The two companies were created by Congress to pump money into the home-mortgage market by buying home loans from banks and other lenders and bundling them into securities for sale on Wall Street. They have grown dynamically in recent years and now finance or guarantee some $4 trillion of home mortgages, representing about one-half of the single-family mortgages in the country.

'The time is right for Treasury to review its debt approval process to ensure that we continue to act as appropriate custodians of the power that Congress gave us when the charters of Fannie Mae and Freddie Mac were created,' Quarles said in a text of his speech to the Women in Housing and Finance group. 'I have asked the Treasury staff to undertake such a review to ensure that the process by which we exercise this responsibility is appropriate in light of all the circumstances.'

HUD has oversight authority for the two companies' fulfillment of their mission of making housing affordable and the power to review new areas of business that they wish to enter. Jackson told a congressional gathering that the department also will begin to review their investments and holdings and some financial transactions that have raised concern on the part of regulators.

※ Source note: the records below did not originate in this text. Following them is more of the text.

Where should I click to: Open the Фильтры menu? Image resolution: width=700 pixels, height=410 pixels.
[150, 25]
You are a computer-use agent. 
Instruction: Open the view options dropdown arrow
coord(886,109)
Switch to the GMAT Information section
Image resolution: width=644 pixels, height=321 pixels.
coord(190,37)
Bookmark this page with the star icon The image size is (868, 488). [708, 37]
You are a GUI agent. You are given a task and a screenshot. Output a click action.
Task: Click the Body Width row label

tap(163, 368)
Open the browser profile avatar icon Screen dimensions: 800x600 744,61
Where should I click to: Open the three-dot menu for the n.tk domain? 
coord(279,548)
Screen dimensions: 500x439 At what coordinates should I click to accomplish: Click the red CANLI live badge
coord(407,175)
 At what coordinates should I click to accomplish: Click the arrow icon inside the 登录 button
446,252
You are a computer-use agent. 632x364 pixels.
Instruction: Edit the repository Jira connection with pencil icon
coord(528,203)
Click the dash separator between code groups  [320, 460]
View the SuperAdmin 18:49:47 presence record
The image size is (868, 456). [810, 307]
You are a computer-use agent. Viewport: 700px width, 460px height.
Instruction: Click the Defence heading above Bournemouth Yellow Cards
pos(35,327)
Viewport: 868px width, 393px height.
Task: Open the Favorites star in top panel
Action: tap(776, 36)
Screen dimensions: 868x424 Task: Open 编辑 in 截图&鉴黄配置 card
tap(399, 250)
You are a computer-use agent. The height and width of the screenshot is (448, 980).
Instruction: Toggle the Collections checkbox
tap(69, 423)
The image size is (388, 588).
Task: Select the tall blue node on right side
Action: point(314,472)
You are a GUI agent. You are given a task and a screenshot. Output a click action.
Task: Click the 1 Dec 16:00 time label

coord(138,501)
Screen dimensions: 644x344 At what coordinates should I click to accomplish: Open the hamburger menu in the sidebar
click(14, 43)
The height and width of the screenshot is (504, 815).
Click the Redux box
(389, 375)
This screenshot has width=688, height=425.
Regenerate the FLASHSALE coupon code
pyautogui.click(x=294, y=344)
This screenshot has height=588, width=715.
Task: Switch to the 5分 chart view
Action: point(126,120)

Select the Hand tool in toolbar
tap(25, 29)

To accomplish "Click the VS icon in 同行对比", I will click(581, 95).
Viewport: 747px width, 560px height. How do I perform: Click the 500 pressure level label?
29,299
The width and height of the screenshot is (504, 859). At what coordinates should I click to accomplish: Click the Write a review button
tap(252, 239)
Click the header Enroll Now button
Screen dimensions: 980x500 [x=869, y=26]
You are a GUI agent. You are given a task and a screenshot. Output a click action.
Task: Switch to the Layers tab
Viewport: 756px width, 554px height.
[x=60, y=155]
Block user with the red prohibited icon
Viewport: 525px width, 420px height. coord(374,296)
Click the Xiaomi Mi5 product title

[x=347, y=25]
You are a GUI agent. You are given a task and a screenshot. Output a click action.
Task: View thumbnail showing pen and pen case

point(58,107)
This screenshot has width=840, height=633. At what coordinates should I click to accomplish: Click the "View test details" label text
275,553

'HUD's primary concern is whether the (companies') investment activities are consistent with their charter authorities and public purposes and whether each is using the profits it derives ... for the purposes intended,' Jackson said.

The chief regulator of the two companies said last week that the government will pursue some Fannie Mae executives to recover bonus money they reaped in an accounting scheme _ if Fannie Mae itself fails to do so.

The regulator, James B. Lockhart, is acting director of the Office of Federal Housing Enterprise Oversight. The agency last month issued a blistering report alleging a six-year accounting fraud at Fannie Mae, the second-largest U.S. financial institution after Citigroup Inc.

The report said Fannie Mae employees manipulated accounting to hit company quarterly earnings targets so senior executives could pocket hundreds of millions in bonuses from 1998 to 2004. The company _ whose accounting errors are estimated at some $11 billion _ was fined $400 million in a settlement with OFHEO and the Securities and Exchange Commission, one of the largest civil penalties ever in an accounting fraud case. Fannie Mae also agreed to temporarily cap its mortgage holdings at $727 billion.